O país do referendo de 30 de Agosto de 1999
Ia recordar a beleza daquele dia em que éramos todos timorenses esperançados, unidos em torno de um sonho. Nesse dia, ninguém queria saber se eram puros, mestiços, se eram filhos, pais ou cônjuges de timorenses. Nesse dia ninguém ousaria sequer imaginar que poderia não ser no devir dos tempos considerado timorense. Não. Era bem o tempo dos sonhos e, por isso, éramos todos timorenses, sabíamo-lo!
Naquele dia, o Jardim Constantino em Lisboa encheu-se de uns dois ou três milhares de pessoas - muitas das quais não se viam há dezenas de anos, desde os bancos de escola - ligados pelo sonho de Timor independente. Sabíamos que todos os votos contavam para conseguir torná-lo realidade! Sentíamo-nos vencedores e estávamos impantes de orgulho da nossa condição timorense!

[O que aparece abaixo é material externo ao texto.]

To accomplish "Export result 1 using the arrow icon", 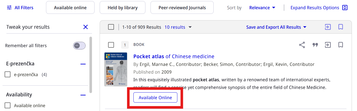I will [328, 45].
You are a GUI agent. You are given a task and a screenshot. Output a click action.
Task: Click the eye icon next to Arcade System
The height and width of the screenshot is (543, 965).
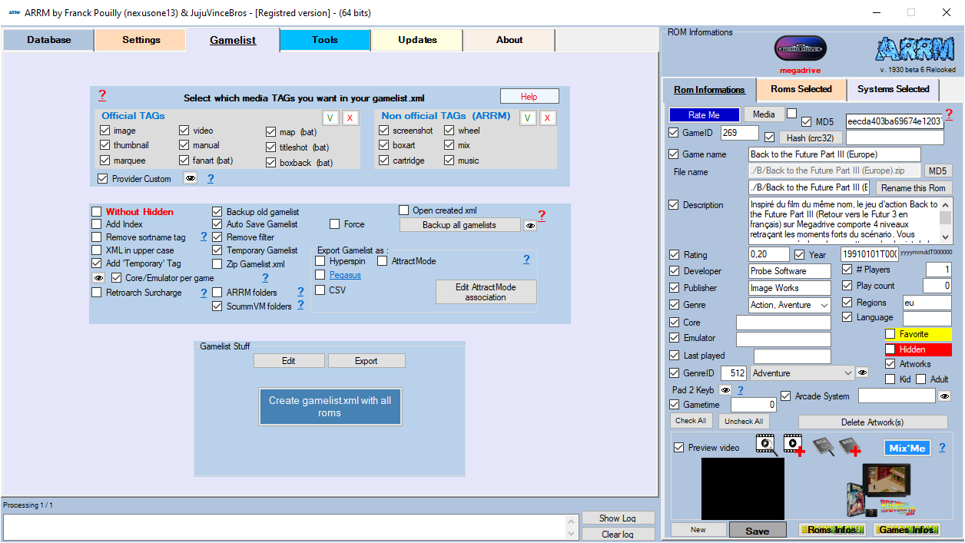pyautogui.click(x=944, y=396)
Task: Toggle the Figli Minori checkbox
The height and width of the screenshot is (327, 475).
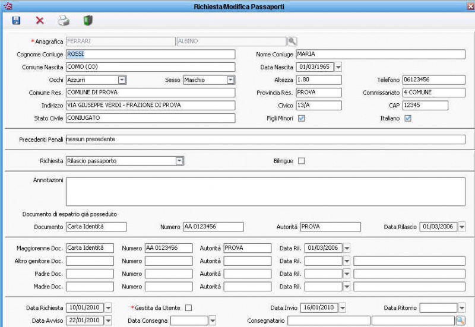Action: coord(301,118)
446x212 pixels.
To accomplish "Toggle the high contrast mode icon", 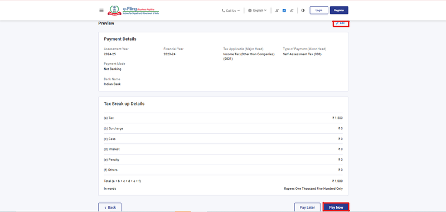I will point(303,10).
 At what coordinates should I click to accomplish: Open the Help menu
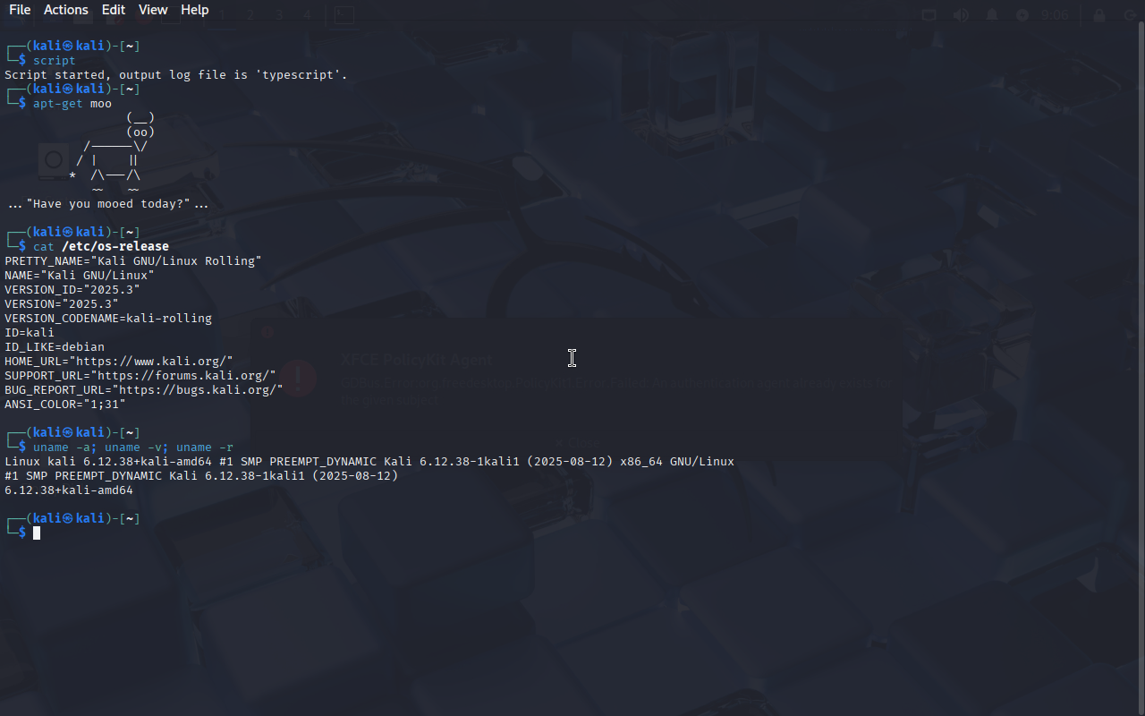[x=195, y=10]
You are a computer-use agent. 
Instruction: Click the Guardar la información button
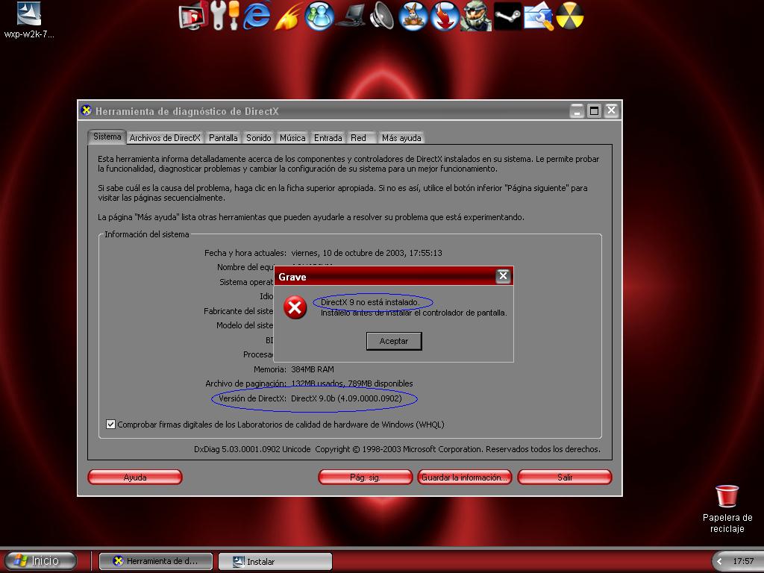pyautogui.click(x=464, y=478)
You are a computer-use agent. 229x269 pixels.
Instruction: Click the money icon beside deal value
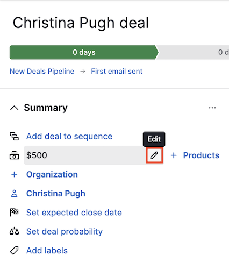[14, 155]
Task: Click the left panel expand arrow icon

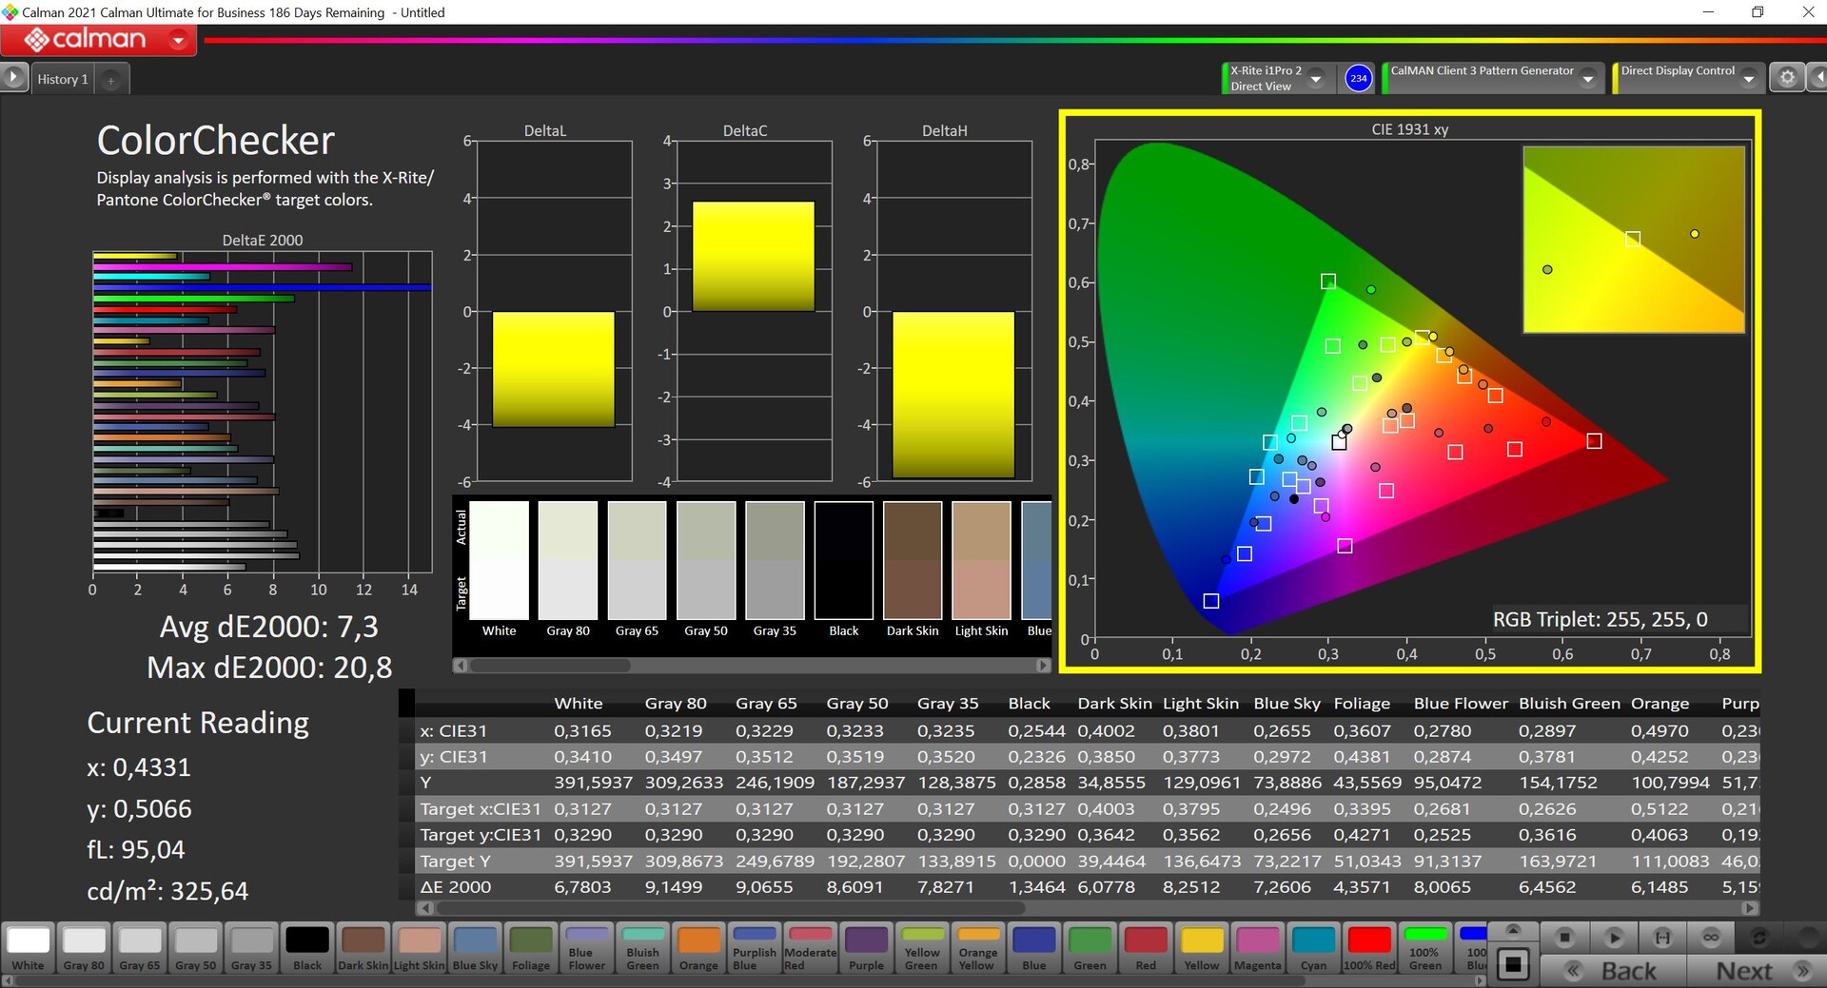Action: (x=13, y=77)
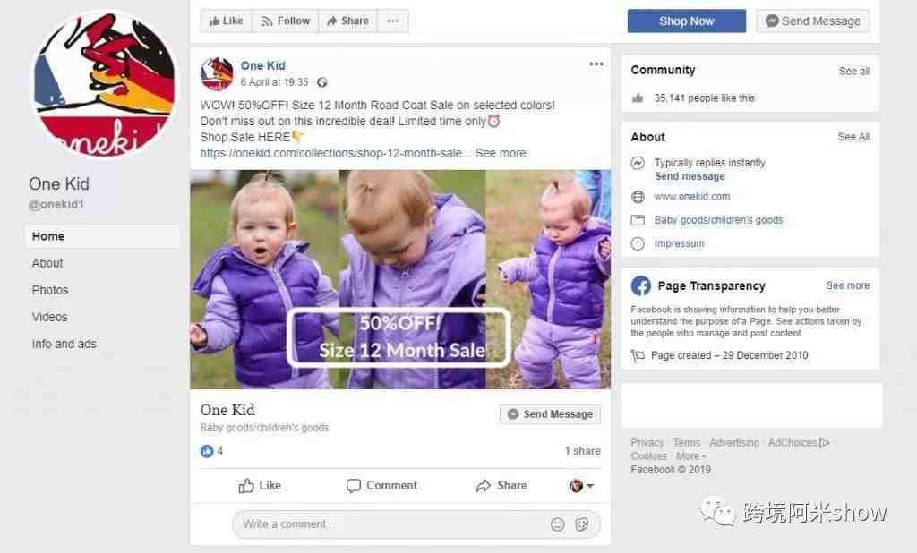The width and height of the screenshot is (917, 553).
Task: Open the sticker picker in comment box
Action: 582,524
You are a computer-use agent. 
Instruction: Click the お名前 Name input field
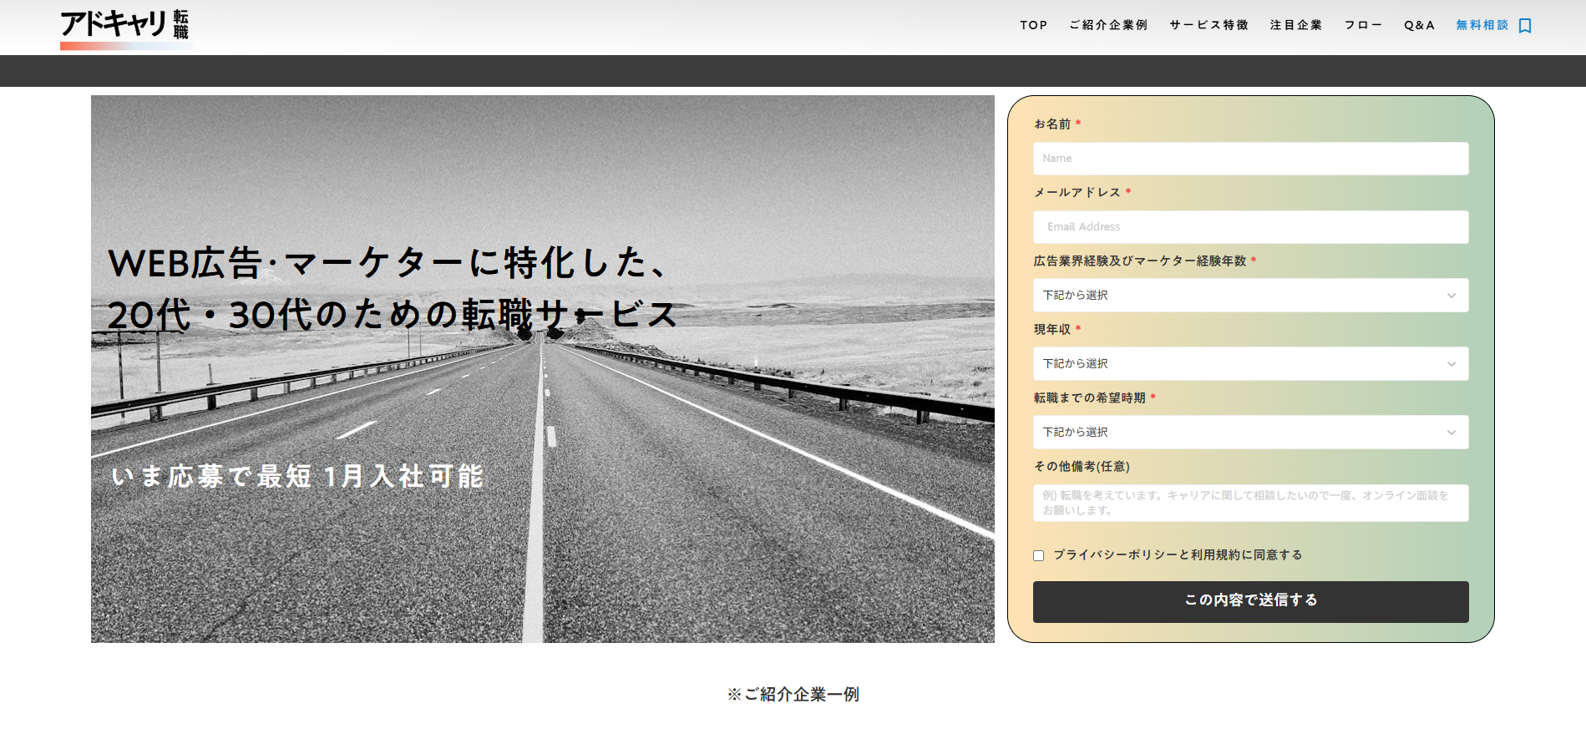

Passaram sete anos. O Timor de hoje traz muita dor. Dores provocadas por nós próprios, timorenses, cidadãos deste país que deixámos cair por terra todos os sonhos acumulados por longos anos de sofrimento e tornados autênticos, verdadeiros, naquele dia radioso de 30 de Agosto de 1999!
Sete anos depois, são cidadãos de Timor-Leste aqueles que têm a sorte de conseguir o passaporte de Timor-Leste à primeira sem os habituais problemas que surgem do nada, por nada e para nada que não seja complicar a vida de quem é e se sente timorense; Cidadãos timorenses são os que vencem pela persistência a luta da multiplicação ad eternum de requisitos exigidos de acordo com a simpatia ou a antipatia do funcionário pelo requerente da cidadania que, para conseguir o que lhe cabe por direito próprio, quase tem de pôr-se de joelhos para a “obter”, à cidadania avaramente concedida quando não sobra mais nenhuma desculpa para adiar a dádiva, presente do zeloso manga de alpaca vestido de deus de coisa nenhuma…
Sete anos que são passados, estamos assim na vida, sem orgulho, tristes, abatidos, displicentemente esperando que a calma se mantenha por mais uma hora. Entregues ao gozo do momento que se vive porque no segundo seguinte pode acontecer tudo.
Hoje, era dia de festa, relativa, discreta, mas mesmo assim, festa. O jardim do Palácio do Governo engalanou-se com faixas apelando à unidade, reiterando a certeza de um só Timor, um só povo…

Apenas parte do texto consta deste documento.